Ce beau pavé fait 800 pages, et au rythme de 30 pages par heure, j’avoue avoir lutté pour ne pas abandonner parfois. Le rythme est lent, très lent, mais j’y ai trouvé plein de pépites d’écriture qui m’ont fait persévérer dans ma lecture.

La profusion et l'imbrication des points de vue narratifs proposés font aussi le génie de l’oeuvre : une scène aussi banale qu’une conversation qui dégénère dans le bistrot de la ville y est raconté avec une fluidité assez épatante, par quatre protagonistes à la fois. La psychologie des personnages est de même polyphonique et pleine d'une complexité toute humaine. On est loin du combat manichéen, et le héros se fait pathétique à mesure que le vilain devient humain.

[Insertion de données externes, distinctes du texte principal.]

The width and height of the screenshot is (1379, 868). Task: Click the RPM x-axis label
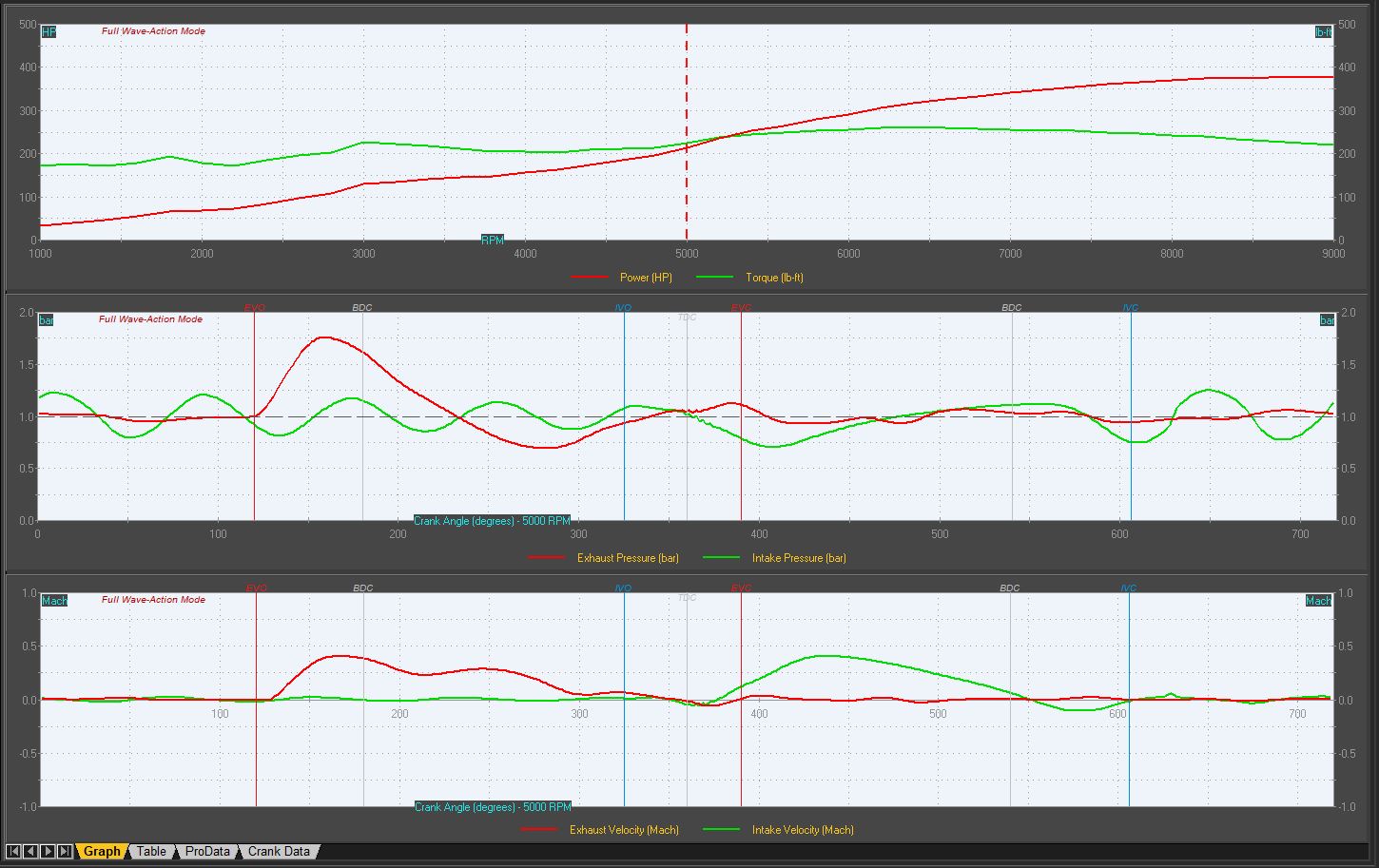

C'est comme si ce roman palpitait entre les mains du lecteur (si si mon lyrisme est très approprié).
Ken Kesey est plus connu pour ses tribulations psychédéliques que pour ses talents d’écrivain, mais son style est juste époustouflant. Lisez donc les deux premières pages, et si votre coeur frétille d'émotion à leur lecture, dites-vous que vous retrouverez cette sensation de nombreuses fois parmi ces 800 pages.